(a) “Applicant” means:
(1) In the case of an individual Medicare Supplement policy the person who seeks to contract for insurance benefits; and
(2) In the case of a group Medicare Supplement policy the proposed certificate holder.
(b) “Certificate” means any certificate delivered or issued for delivery in the Territory under a group Medicare Supplement policy.
(c) “Certificate form” means the form on which the certificate is delivered or issued for delivery by the issuer.
(d) “Issuer” includes insurance companies, fraternal benefit societies, health care service plans, health maintenance organizations, and any other entity delivering or issuing for delivery in the Territory Medicare Supplement policies or certificates.
(e) “Commissioner” means the Commissioner of Insurance.
(f) “Medicare” means the Health Insurance for the Aged Act, Title XVIII of the Social Security Amendments of 1965, as then constituted or later amended.

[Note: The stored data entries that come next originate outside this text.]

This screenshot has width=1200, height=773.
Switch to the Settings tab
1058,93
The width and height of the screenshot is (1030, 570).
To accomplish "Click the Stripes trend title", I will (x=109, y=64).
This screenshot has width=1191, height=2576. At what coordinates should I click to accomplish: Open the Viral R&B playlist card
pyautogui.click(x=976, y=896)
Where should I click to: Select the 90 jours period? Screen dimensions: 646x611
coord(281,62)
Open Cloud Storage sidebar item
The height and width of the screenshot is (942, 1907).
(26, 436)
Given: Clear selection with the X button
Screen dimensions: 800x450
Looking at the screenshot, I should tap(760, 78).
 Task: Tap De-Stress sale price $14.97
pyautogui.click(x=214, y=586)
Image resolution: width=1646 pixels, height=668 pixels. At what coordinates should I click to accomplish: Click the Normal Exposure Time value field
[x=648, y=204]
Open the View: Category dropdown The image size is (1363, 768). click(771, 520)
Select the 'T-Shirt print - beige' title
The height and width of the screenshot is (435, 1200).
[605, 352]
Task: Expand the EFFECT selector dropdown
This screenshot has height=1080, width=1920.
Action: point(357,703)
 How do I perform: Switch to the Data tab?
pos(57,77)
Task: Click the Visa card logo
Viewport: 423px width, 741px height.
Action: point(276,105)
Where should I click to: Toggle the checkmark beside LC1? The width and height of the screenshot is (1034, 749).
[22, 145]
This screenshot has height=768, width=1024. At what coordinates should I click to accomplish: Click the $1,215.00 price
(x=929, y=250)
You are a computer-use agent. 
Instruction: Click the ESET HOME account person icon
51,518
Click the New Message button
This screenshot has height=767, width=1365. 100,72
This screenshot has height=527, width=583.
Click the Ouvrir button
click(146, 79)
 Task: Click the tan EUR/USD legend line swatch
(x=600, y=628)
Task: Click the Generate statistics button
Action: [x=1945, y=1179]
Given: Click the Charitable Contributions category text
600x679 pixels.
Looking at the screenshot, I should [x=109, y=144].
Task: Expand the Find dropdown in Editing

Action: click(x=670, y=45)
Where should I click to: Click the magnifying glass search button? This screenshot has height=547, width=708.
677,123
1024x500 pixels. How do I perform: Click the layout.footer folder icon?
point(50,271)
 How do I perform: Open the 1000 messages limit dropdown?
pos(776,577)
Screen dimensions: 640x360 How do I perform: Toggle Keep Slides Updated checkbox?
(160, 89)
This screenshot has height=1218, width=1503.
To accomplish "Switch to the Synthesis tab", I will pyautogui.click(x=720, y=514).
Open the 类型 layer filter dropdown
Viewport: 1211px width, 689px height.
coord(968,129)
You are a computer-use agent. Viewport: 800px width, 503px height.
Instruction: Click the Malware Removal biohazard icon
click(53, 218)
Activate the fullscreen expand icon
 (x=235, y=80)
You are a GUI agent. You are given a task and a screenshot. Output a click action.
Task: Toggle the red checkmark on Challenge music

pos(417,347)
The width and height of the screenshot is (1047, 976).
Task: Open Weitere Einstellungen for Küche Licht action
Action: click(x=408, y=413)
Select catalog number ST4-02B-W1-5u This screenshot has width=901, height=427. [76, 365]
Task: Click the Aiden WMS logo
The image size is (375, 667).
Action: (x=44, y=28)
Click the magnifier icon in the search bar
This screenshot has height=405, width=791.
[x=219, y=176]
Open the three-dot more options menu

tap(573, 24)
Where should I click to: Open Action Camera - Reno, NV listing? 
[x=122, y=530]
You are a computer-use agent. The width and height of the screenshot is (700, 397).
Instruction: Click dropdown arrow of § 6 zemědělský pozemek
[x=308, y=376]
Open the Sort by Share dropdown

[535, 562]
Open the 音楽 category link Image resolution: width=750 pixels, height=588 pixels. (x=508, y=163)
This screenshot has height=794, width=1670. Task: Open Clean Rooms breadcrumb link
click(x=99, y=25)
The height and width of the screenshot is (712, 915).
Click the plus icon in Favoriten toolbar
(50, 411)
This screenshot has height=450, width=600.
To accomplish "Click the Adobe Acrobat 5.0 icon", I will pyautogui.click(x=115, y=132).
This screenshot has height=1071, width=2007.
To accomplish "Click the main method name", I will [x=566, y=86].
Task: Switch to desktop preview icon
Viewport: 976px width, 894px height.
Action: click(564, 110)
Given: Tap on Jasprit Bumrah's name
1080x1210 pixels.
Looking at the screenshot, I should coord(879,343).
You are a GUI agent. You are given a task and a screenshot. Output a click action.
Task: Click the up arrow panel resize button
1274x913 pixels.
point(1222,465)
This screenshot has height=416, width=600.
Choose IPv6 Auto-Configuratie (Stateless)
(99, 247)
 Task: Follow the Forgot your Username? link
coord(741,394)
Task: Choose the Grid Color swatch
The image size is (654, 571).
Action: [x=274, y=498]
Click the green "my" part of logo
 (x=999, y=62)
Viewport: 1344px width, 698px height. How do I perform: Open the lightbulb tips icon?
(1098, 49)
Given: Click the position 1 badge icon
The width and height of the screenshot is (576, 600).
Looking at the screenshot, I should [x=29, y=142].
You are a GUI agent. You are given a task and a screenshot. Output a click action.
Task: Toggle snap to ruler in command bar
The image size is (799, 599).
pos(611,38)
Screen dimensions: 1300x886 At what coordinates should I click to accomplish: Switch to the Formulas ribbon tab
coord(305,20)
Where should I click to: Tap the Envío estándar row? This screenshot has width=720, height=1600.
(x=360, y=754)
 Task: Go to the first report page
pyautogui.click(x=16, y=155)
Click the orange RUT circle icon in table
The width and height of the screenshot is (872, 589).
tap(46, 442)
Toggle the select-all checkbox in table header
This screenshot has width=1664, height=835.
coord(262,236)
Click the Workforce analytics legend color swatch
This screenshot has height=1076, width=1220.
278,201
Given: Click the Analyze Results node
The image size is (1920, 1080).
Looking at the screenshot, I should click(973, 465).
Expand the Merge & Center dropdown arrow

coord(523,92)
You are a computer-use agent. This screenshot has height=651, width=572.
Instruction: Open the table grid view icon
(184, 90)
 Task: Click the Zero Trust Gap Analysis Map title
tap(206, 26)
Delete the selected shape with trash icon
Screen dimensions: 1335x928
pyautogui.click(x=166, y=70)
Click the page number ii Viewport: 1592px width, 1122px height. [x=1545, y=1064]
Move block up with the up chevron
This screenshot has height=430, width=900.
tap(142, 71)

(g) “Medicare Supplement Policy” means a group or individual accident and sickness insurance policy or a subscriber contract of hospital and medical service associations or health maintenance organizations, other than a policy issued pursuant to a contract under section 1876 or section 1833 of the federal Social Security Act (42 U.S.C. section 1395 et seq.), or an issued policy under a demonstration project authorized pursuant to amendments to the federal Social Security Act, which is advertised, marketed or designed primarily as a supplement to reimbursements under Medicare for the hospital, medical or surgical expenses of persons eligible for Medicare.
(h) “Policy form” means the form on which the policy is delivered or issued for delivery by the issuer.